* _What is required_:
Continue the review passage on tumor-responsive nanomedicine, starting right after its last sentence.

* _Reading text_:
§ §

Immunomodulatory ROS-responsive nanomedicine was frequently seen in recent studies, primarily because ROS exhibit dual regulatory roles in the TME by regulating ICD and reprogramming immune cell functionality, and targeted release of different immunomodulatory components at the tumor region with already elevated or even amplified ROS can further activate anti-tumor immunity based on other chemotherapy/photo-dynamics (PDT)/sonodynamic therapeutics (SDT), thereby overcoming the immunosuppressive bottleneck of single therapy [65,66]. In following studies, nanocomplex of anti-mouse programmed death ligand 1 antibody (αPDL1)/glucose oxidase [67], carbon dots conjugated to immunoadjuvant-intensified Limosilactobacillus reuteri probiotic and cytidine phosphorylated guanine (CpG)-encapsulated mulberry leaf lipid nanoparticles [68] and copper ionophore stabilized by polydopamine and hydroxyethyl starch with folate targeting [69], were selectively delivered to cancer cells with several ROS-responsive nanoplatforms, along with Fenton reaction-mediated chemodynamic therapy (CDT) [67], NIR-mediated-photothermal/photodynamic therapy (PTT/PDT), promoting beneficial bacteria abundance [68] and enhanced cuproptosis [69], these nanomedicines also boosted TME modulation and anti-cancer immunotherapy function such as PDL1 blocking, DC maturation promoting and ICD.

2.4.
Enzyme-responsive nanomedicine
Enzyme-responsive nanomedicine relies heavily on specific enzymes that are overexpressed in the unique TME compared to normal tissues (e.g., cathepsin B, CTSB; MMP-2; γ-glutamyl transferase, GGT; adiponectin, APN). These enzymes catalyze chemical reactions for many crucial biological and metabolic processes, but their dysregulation and overexpression also play a pivotal role in tumor initiation, growth, angiogenesis, invasion, metastasis, as well as immune suppression [16]. This enzymatic heterogeneity enables precise activation of nanomedicine that is engineered with high selectivity enzyme-cleavable motifs, which undergo site-specific hydrolysis upon encountering target enzymes. Such cleavages trigger cascading effects from structural transformation (e.g., from nanoparticles to nanofibers) and charge reversal to achieve controlled drug release, thereby enhancing tumor accumulation, deep penetration, and intracellular delivery [70–73]. For example, fibroblast-activated protease (FAP) overexpressed on CAFs and GGT overexpressed on cancer cells were used to cleave a dual-enzyme-responsive polymer-conjugate containing SN38, the cleavage of responsive moieties in tumors generated cationic surfaces to induce mutual transcytosis between CAFs and cancer cells, facilitating deep penetration. It also achieved effective tumor growth suppression and metastasis inhibition with SN38 released by intracellular GSH triggers [70]. A CTSB-responsive branched glycopolymer nanoassembly for co-delivering PTX and AKT inhibitor capivasertib (CAP) was also synthesized in another study. Overexpressed CTSB cleaved Glycine-Phenylalanine-Leucine-Glycine linker in tumor lysosomes and released PTX and CAP; CAP inhibited PI3K/AKT pathway, enhanced cytotoxicity of PTX toward gastric cancer cells, and induced apoptosis synergistically, with reduction in toxicity of PTX and CAP in vitro and in vivo [71].

§ §

* _Material supplied_:
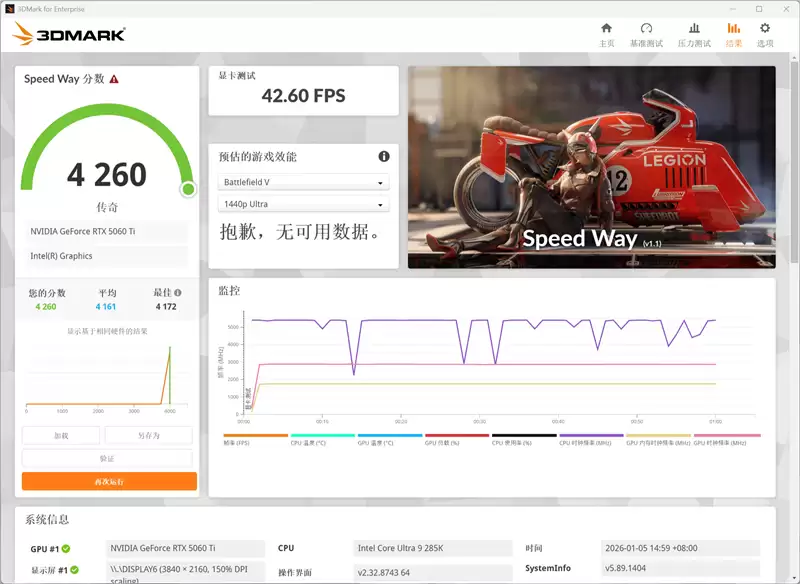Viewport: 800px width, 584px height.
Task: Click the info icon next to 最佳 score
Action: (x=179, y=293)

§ §

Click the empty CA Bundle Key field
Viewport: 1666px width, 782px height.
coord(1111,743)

§ §

* _Output for this exercise_:
Enzyme-responsive nanomedicine was also used in synergistic therapies (chemo-PDT, immunotherapy, etc.) in recent studies to enhance anticancer efficacy. For example, a lymph node-targeting pH/enzyme dual-responsive nanomedicine for programmed antitumor immunity was established recently. It released dimeric amidobenzimidazole to activate DCs and T cells in acidic lymph nodes (pH 6.3–6.7), the remaining nanomedicines hitchhiked on PD-1+ T cells to tumors, where MMP-2 triggered aPD-1 release for checkpoint blockade, while GSK entered tumor cells to induce pyroptosis and ICD with a combination of granzyme B. This positive feedback loop of cancer-immunity cycles significantly inhibited tumor growth, prolonged survival, and suppressed recurrence/metastasis in 4T1-tumor BALB/c mice [74]. A self-assembling lonidamine (LND)-peptide conjugate compromising a mitochondria targeting peptide sequence, a CTSB-cleavable sequence and a hydrophilic PEG tail (LND-1-PEG) was also designed to enhance the bioavailability of a GSH-activatable photosensitizer PSD (protoporphyrin IX linked to disperse blue 3 via disulfide bond), the resulted dual responsive nanomedicine LND-1-PEG@PEG responded specifically to elevated CTSB levels within the cancer cells and release PSD and LND-1; PSD is activated by GSH for PDT, while LND-1 targeted mitochondria by forming nanofibers to enhance cytotoxicity via ROS, mitochondrial dysfunction and DNA damage [75].
Enzyme-responsive nanomedicine can also take advantage of the newly appeared nanozyme, which are specific nanomaterials endowed with intrinsic biocatalytic activities; They represent a relatively novel category of substances capable of mimicking the catalytic functions of natural enzymes [76]. Due to their inherent advantages of superior operational stability, cost-effectiveness, and tunable catalytic activity, a nanozyme-based system to amplify ROS and oxidative stress was also combined with enzyme-responsive as a strategy for tumor ablation. Cu-doped polypyrrole nanozymes (CuP) were synthesized using Copper(II) chloride (CuCl2) as oxidant and PEGylated to form CuPP (Figure S2). It exhibits trienzyme-like activities, including catalase, GSH peroxidase, and peroxidase via Cu+/Cu2 + redox cycles, with 1064 nm hyperthermia enhancing these activities, its immune response remodeling, and immune cells recruiting and activating function combined with αPD-L1 achieved nearly complete tumor inhibition in 4T1-tumor Balb/c mice [77].

2.5.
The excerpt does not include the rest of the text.